The samba group Salgueiro kicked off the parade under hail of fireworks Sunday night and three time champions Beija Flor closed the first day of parading in bright the morning sun, just before 8:00 a.m. Salgueiro brought 3,800 dancers to the Sambadrome stadium and serenaded a crowd of some 70,000 with a number called, "Microcosm: What the Eye Doesn’t See, the Heart Feels."
There was plenty for the eye to see: enormous, opulent floats draped with scantily clad dancers, and below them legions of dancers dressed in costumes as elaborate as small parade floats. There was also plenty for the heart to feel: the merciless thudding of a 300-piece drum corps.
"It’s madness. There’s so much color, dancing and music," said Des Ryan, a 48-year-old stonemason from Ireland who was experiencing Rio’s world-famous Carnaval for the first time. Also on hand to watch the festivities was Argentine soccer star Diego Maradona.
Over two nights, 14 of the city’s top-tier samba groups will present 80-minute parades costing some US$ 2 million each in the hopes of wowing the crowd and the judges, and being declared champion, a distinction that brings little more than bragging rights.
Reigning champion Beija Flor, which is vying for its fourth straight title and judging from the crowd’s enthusiasm Beija Flor has another shot at title. Victory would make it the first group with four consecutive wins since the parade was moved into the specially-designed Sambadrome stadium in 1984.
The Portela school, which will close out the parade early Tuesday morning, was declared champion seven times in a row between 1941-47 and holds the record for most championships with 21, but they have never won the championship in the Sambadrome.
While Brazil’s 185 million people celebrate Carnaval in different ways, the samba parade is broadcast live nationwide and the groups inspire the kind of passions normally reserved for the country’s soccer teams.
In a poll published Sunday in the Rio de Janeiro newspaper O Globo, 37 percent of those surveyed said the best way to celebrate Carnaval was to watch the parade on television. The next-largest group, 16 percent, said it was best celebrated by leaving town.

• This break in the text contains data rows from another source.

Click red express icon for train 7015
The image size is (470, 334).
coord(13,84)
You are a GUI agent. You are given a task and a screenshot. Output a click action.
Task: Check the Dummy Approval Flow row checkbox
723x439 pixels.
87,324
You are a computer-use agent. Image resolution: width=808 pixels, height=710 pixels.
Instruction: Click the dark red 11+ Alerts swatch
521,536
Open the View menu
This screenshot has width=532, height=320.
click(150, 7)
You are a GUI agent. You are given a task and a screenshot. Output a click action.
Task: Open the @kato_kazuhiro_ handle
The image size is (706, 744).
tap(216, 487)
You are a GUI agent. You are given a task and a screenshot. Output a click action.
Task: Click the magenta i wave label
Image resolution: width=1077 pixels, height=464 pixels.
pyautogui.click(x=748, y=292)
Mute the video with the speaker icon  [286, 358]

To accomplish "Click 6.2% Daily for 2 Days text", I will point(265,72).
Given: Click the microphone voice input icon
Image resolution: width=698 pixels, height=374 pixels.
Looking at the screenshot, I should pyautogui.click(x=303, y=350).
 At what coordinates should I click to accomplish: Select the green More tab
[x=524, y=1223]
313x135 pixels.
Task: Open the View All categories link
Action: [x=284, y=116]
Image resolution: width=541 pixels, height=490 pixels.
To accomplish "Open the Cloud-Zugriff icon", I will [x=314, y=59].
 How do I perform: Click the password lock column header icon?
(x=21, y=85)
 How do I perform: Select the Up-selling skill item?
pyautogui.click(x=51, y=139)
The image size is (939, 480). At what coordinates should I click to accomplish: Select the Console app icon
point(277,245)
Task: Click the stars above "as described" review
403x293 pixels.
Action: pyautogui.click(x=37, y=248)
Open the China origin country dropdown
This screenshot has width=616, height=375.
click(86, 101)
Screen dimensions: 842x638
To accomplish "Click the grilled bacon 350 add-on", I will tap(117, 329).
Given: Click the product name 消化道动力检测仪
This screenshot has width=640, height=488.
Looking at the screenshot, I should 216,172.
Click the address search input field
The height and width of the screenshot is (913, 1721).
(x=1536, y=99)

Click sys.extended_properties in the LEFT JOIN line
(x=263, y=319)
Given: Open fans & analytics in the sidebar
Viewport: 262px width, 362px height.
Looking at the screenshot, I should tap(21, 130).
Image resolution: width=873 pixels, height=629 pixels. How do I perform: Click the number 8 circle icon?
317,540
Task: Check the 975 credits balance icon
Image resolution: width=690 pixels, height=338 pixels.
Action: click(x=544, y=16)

Another popular option is to flock to the streets, where informal samba groups draw large crowds and snarl city traffic. "It was amazing the way the band starts playing and everyone just joins in," said Ralph Poetsch, a 48-year-old businessman from Orlando, Florida. "There were so many people, it was like a wave."
Carnaval celebrations capped a week where Brazilians were treated to nationally televised concerts, first by the Rolling Stones, which brought more than a million people to Copacabana beach, and then by U2, which played for two nights in Sao Paulo’s Morumbi soccer stadium
Following the U2 show, the band headed to Salvador, a coastal city some 1,200 kilometers (750 miles) northeast of Rio, where front man Bono performed an impromptu duet with Carnaval singer Ivete Sangalo. The visit inspired dozens of bands, which ply the city atop sound trucks, to crank out sambafied versions of U2 tunes long after the Irish rockers had left.